## TASK GOAL:
Every line from the one containing "Given: Choose Edit" to the end of the records below must be copied exactly, and no pictures may be included.
>>
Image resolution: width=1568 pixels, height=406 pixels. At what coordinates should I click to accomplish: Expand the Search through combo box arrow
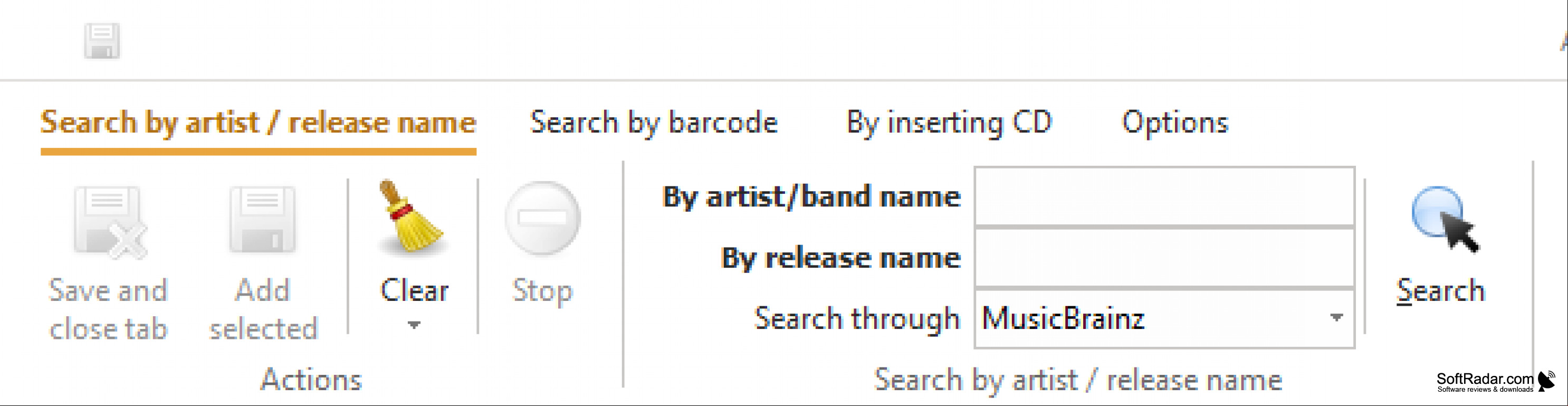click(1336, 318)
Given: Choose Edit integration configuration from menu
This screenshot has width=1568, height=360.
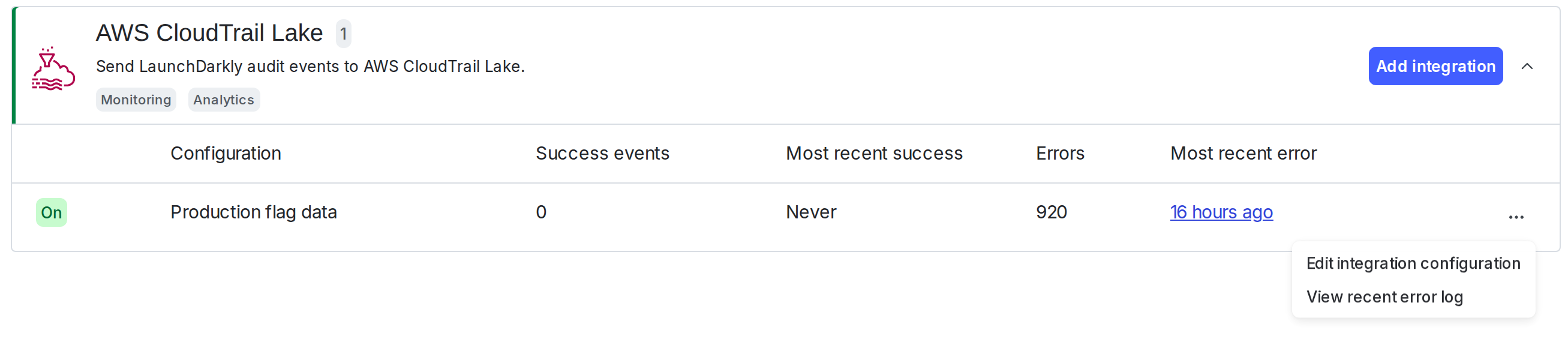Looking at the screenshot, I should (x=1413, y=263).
<<
## YOUR RESPONSE:
Given: Choose Edit integration configuration from menu
This screenshot has width=1568, height=360.
Looking at the screenshot, I should (x=1413, y=263).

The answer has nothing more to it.